The idea of a straight-talker is overwhelmingly desirable amidst a political class viewed with deep suspicion and mistrust on behalf of the electorate, and say what you like about Nick Griffin (… please! Heh) but, bar the odd Holocaust denial-denial, he usually stuck to his guns. He denied the existence of black Welshmen, and said so, and in the same breath defined Welshness objectively as having lived in Wales “since the end of the last ice age”, whereas Farage conversely, regularly flaunts essentialist terms such as ‘foreign’ and ‘unrecognisable’ and ‘indigenous’ without offering any such elaboration.
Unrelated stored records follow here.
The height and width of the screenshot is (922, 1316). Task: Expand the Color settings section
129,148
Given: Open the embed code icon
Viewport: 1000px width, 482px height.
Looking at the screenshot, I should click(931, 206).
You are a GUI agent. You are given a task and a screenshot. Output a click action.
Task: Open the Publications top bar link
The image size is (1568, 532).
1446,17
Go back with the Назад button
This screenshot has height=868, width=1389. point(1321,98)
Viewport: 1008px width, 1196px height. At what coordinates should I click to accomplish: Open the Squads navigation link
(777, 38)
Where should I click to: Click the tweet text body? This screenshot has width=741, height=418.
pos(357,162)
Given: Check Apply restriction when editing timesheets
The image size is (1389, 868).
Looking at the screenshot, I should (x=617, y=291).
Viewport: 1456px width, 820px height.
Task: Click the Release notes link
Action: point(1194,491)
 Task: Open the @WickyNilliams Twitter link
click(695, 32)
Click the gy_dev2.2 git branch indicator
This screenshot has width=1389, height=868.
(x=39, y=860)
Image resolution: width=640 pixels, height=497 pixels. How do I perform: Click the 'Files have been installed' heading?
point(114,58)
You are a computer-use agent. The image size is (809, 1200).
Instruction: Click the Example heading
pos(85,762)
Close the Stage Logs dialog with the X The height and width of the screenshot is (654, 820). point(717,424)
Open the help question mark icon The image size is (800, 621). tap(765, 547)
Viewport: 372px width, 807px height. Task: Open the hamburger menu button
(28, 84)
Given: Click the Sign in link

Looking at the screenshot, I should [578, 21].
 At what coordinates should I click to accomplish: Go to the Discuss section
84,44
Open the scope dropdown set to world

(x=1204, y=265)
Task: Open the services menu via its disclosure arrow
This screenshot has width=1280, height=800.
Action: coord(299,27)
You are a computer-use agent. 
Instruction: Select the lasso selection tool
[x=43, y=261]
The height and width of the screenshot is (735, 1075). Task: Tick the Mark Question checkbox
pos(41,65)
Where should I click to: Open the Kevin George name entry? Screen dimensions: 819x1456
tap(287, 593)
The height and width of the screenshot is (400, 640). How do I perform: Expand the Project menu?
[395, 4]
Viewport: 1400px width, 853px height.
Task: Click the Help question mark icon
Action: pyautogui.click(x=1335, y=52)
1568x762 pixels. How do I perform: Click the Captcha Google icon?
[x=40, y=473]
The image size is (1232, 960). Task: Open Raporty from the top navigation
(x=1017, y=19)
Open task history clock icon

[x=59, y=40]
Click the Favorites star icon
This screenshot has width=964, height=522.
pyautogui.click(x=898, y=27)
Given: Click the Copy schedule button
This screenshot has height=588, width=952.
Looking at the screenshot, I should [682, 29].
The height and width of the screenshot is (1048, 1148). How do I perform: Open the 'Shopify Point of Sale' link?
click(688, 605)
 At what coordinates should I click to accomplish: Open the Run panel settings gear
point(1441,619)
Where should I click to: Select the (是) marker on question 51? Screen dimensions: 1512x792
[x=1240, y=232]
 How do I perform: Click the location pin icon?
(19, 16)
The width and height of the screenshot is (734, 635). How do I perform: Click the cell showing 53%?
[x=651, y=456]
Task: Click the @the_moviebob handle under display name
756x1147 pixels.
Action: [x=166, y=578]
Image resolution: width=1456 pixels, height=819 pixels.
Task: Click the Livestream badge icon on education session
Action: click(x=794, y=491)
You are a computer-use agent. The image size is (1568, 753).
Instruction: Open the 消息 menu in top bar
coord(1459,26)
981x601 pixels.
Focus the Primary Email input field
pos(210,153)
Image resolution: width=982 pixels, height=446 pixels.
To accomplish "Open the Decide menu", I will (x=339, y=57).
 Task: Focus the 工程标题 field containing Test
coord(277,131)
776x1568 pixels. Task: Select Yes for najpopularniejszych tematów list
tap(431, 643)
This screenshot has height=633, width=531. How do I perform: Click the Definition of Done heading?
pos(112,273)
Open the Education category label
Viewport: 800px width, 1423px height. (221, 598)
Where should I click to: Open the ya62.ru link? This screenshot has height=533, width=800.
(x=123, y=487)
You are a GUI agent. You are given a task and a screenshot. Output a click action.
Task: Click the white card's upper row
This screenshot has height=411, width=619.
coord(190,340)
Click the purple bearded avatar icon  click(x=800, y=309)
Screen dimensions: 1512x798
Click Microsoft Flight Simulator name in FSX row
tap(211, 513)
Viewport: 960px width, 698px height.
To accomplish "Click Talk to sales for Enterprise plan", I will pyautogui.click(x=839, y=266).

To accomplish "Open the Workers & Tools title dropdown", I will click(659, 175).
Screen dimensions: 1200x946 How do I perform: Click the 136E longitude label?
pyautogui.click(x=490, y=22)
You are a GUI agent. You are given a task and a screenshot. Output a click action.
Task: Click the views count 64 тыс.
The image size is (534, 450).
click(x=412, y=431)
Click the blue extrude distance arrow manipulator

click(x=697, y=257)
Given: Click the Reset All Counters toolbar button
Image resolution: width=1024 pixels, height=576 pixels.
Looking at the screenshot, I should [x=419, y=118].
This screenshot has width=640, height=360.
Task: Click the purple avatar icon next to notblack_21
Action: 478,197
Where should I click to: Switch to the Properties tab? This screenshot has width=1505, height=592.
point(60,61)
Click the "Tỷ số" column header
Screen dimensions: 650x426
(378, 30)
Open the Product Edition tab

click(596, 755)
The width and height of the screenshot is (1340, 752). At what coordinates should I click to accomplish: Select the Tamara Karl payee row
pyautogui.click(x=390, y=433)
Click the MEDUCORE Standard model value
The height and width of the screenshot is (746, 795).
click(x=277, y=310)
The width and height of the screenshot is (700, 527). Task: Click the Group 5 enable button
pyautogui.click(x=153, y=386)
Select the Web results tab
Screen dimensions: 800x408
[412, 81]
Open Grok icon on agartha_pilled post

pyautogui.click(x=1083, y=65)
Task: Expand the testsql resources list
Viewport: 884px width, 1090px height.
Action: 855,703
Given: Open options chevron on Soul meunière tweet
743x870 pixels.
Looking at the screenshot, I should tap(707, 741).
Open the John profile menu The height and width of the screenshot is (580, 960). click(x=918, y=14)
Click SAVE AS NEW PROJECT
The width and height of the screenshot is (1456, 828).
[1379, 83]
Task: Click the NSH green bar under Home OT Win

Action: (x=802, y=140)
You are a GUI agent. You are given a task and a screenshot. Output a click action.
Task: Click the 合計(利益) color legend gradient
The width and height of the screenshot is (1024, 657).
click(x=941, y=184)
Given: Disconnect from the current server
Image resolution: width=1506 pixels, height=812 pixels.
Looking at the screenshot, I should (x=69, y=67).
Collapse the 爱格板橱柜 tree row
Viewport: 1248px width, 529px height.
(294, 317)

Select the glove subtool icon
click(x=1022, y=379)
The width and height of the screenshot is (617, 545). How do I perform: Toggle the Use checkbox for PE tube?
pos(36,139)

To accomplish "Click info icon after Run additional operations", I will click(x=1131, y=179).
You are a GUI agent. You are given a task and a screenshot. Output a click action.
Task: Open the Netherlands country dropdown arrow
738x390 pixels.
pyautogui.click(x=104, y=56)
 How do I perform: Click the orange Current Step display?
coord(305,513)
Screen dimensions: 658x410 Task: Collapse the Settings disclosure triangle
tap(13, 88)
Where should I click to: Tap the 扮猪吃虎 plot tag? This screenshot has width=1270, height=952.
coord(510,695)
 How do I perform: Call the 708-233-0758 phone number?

Although misguided, offensive, and wholly incorrect, Griffin genuinely believes that purging the UK of people that haven’t lived here since the last ice age, 12000 years ago (and I’d be included in that, having only lived in England since I was born in 1990), is actually the way to achieve secure, well paid, full employment. Ukip, since they have no such aim (pledging to end the Agency Workers Directive) take their strategy directly from US Republicans in impoverished bible-belt states. As Thomas Frank said in What’s the Matter with Kansas?..., this means pedalling a social agenda with the economic implications in the back seat. Could The Sun and The Mail ever have backed the BNP? An extreme suggestion might be simply that they lacked the neoliberal agenda required to engage with them sympathetically; another is that such support from the press may have been the difference between the wilderness and inroads to government, or perhaps simply, even reactionary, scaremongering tabloids have some sort of primitive morality after all.
Nick Griffin was a laughing stock (although arguably also a genuine moderniser that can be credited with making the BNP “electable”) – his party, absurd. But it isn’t just his outspoken contempt for those born since 10000BC that fills me with (albeit vague, and perhaps a little for controversy’s sake) nostalgia for days of old, but precisely his buffoonish idiocy as a whole. Griffin was a pantomime villain, whose relatively minor success sparked fury in the hearts of millions and lead to countless column inches, protests, and marches with the explicit intention of disparaging his cause. Most importantly though, he was a poor political performer atop a poorly-organised party, and although its views and individual members could be intimidating, on the whole the party was little more than a subject of ridicule. It’s worrying to think about the damage that could have been done by a Blair or Farage-type figure.
Moreover, the rise of Ukip in his wake denotes – intentionally or not – a step-by-step New Labour-esque formula for success: keep hold of the core support through history and bluster, and target more central voters. Ukip, subsequently, represents the transition from outsider-angst to a suitably electable grey version of the ultra-right; a propagation of the enduring political hegemony that their rhetoric attacks. They target the left socially and the right socio-economically – the result of which, as Jonathan Freedland highlighted beautifully, has created a “culture wars” political landscape akin to that of US. A lot has changed since 2009 and now, as policy takes a peripheral role, every tweet, every comment, and every debate strikes us each to the very core of our identity. Ah, 2009… those were the days.